Although the documentary wants viewers to be concerned, this is only to build back trust that it can all be worked out.
If, after watching The Social Dilemma, you feel concerned about what “surveillance capitalism” has done to social media (and you feel prepared to make some tweaks in your social media use) but ultimately trust that Silicon Valley insiders are on the case—then the film has succeeded in its mission.
Rather than providing a step-by-step breakdown, the review focuses on three parts: the treatment of history, avoidance of politics and place of criticism.
In the documentary, Tristan Harris compares social media with the invention of bicycles. Although Librarianshipwreck points out that this is wrong, what is more concerning is his confidence in it.
You know how you could have known that technologies often have unforeseen consequences? Study the history of technology. You know how you could have known that new media technologies have jarring political implications?
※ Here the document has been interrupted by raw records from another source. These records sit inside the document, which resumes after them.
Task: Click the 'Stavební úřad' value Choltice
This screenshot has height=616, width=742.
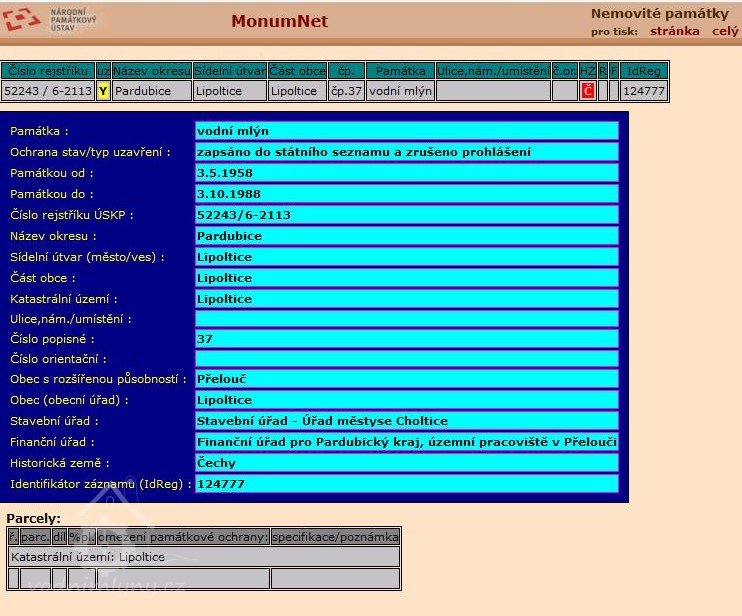Action: point(406,421)
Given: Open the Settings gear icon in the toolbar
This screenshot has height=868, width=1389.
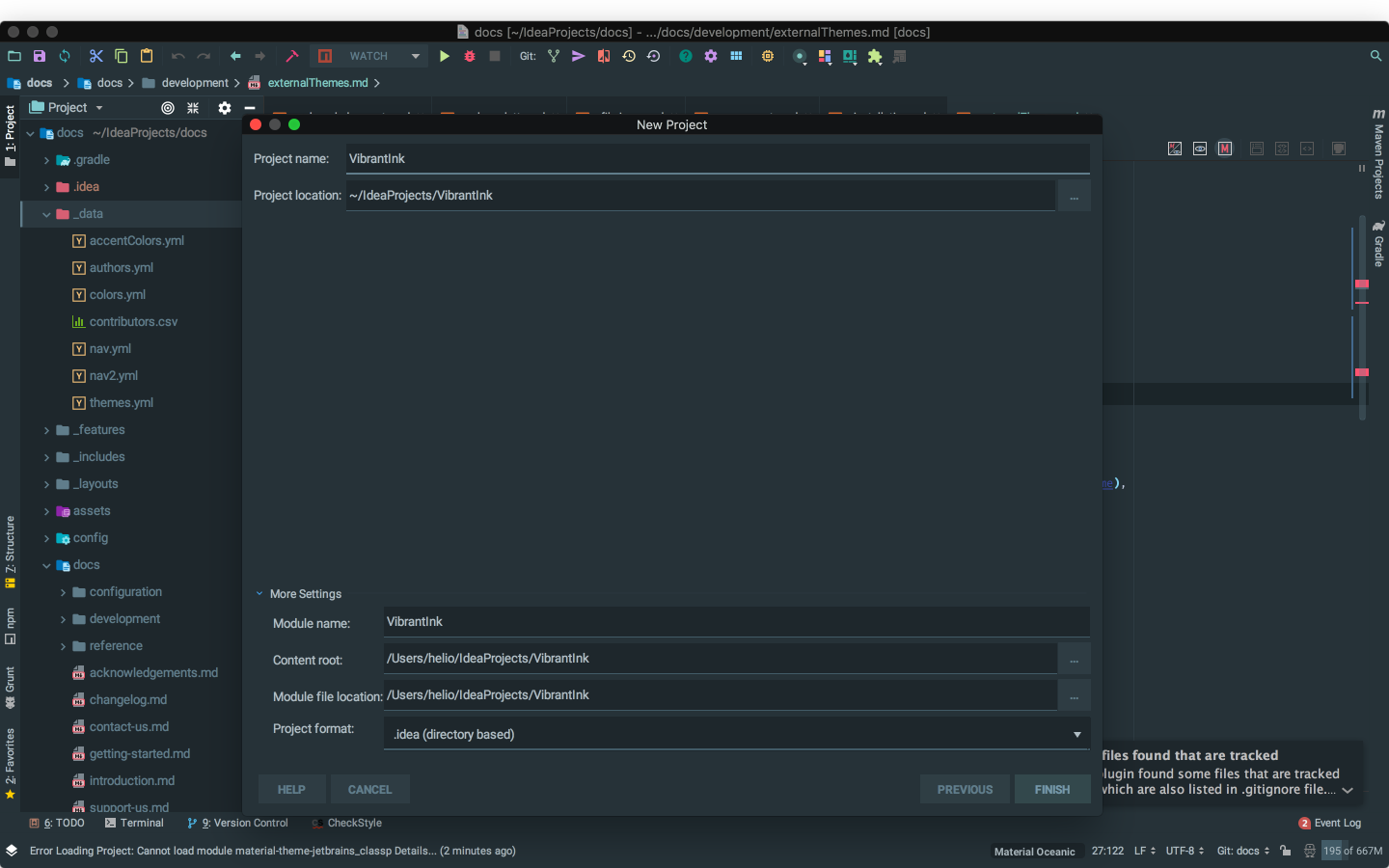Looking at the screenshot, I should pyautogui.click(x=711, y=56).
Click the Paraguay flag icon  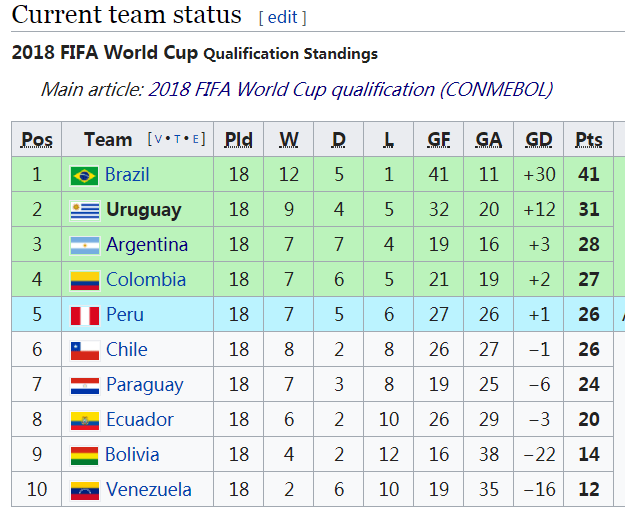point(84,386)
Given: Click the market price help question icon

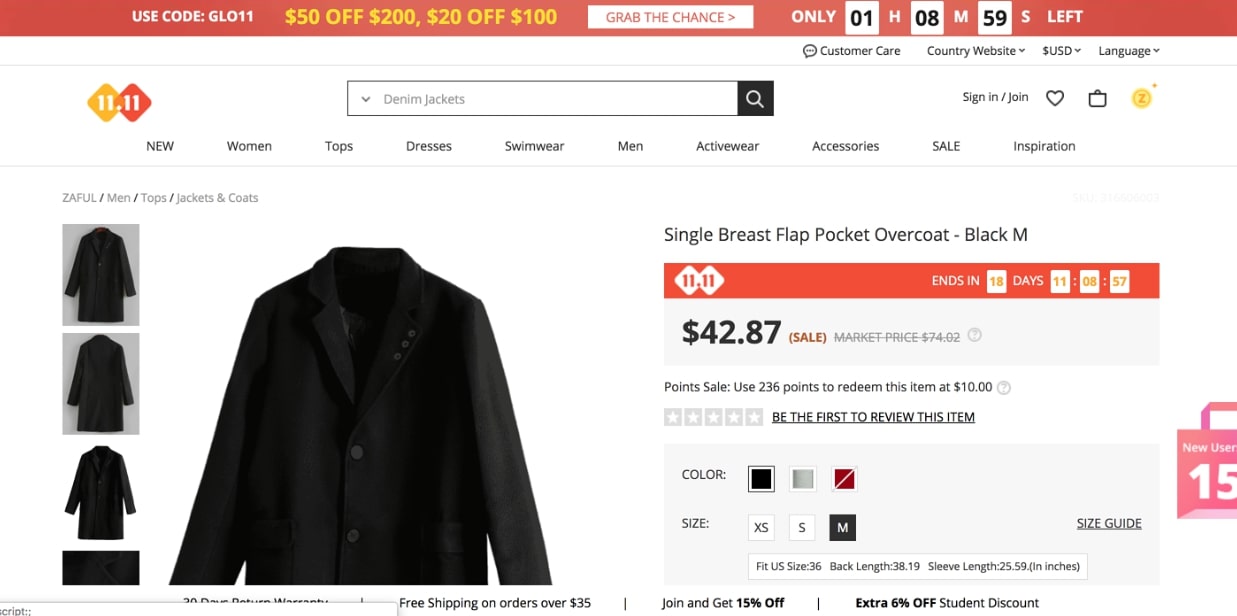Looking at the screenshot, I should 975,336.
Read some scholarship from media studies.
In regards to politics, there is an unwillingness to take sides as if they are both eqivilant.
The Social Dilemma clearly wants to avoid taking sides. And in so doing demonstrates the ways in which Silicon Valley has taken sides. After all, to focus so heavily on polarization and the extremism of “both sides” just serves to create a false equivalency where none exists. But, the view that “the Trump administration has mismanaged the pandemic” and the view that “the pandemic is a hoax” – are not equivalent. The view that “climate change is real” and “climate change is a hoax” – are not equivalent.
At the heart of the redemption is the effort to rebrand people like Harris as critic.
They are willing to be critical of Silicon Valley, they are willing to be critical of the tools they created, but when it comes to their own culpability they are desperate to hide behind a shield of “I meant well.”
While at the same time staying silent about the sacred cows, such as Mark Zuckerberg.
On the one hand it’s remarkable that no one in the film really goes after Mark Zuckerberg, but many of these insiders can’t go after Zuckerberg—because any vitriol they direct at him could just as easily be directed at them as well.
The most frustrating part to it all are those critics whose work is left silent.
There are many phenomenal critics speaking out about technology these days. To name only a few: Safiya Noble has written at length about the ways that the algorithms built by companies like Google and Facebook reinforce racism and sexism; Virginia Eubanks has exposed the ways in which high-tech tools of surveillance and control are first deployed against society’s most vulnerable members; Wendy Hui Kyong Chun has explored how our usage of social media becomes habitual; Jen Schradie has shown the ways in which, despite the hype to the contrary, online activism tends to favor right-wing activists and causes; Sarah Roberts has pulled back the screen on content moderation to show how much of the work supposedly being done by AI is really being done by overworked and under-supported laborers; Ruha Benjamin has made clear the ways in which discriminatory designs get embedded in and reified by technical systems; Christina Dunbar-Hester has investigated the ways in which communities oriented around technology fail to overcome issues of inequality; Sasha Costanza-Chock has highlighted the need for an approach to design that treats challenging structural inequalities as the core objective, not an afterthought; Morgan Ames expounds upon the “charisma” that develops around certain technologies; and Meredith Broussard has brilliantly inveighed against the sort of “technochauvinist” thinking—the belief that technology is the solution to every problem—that is so clearly visible in The Social Dilemma. To be clear, this list of critics is far from all-inclusive. There are numerous other scholars who certainly could have had their names added here, and there are many past critics who deserve to be named for their disturbing prescience.
Overall, I think that The Social Dilemma has been useful in generating wider conversation. See for example Shoshana Wodinsky and Pranav Malhotra. I also like Librarianshipwreck’s suggestion about breaking up the film into five minute segments and assigning these to different academics and activists. The question as always though is what is next. For me, being critical is important, but we also need to be willing to consider all options and that is often easier said than done.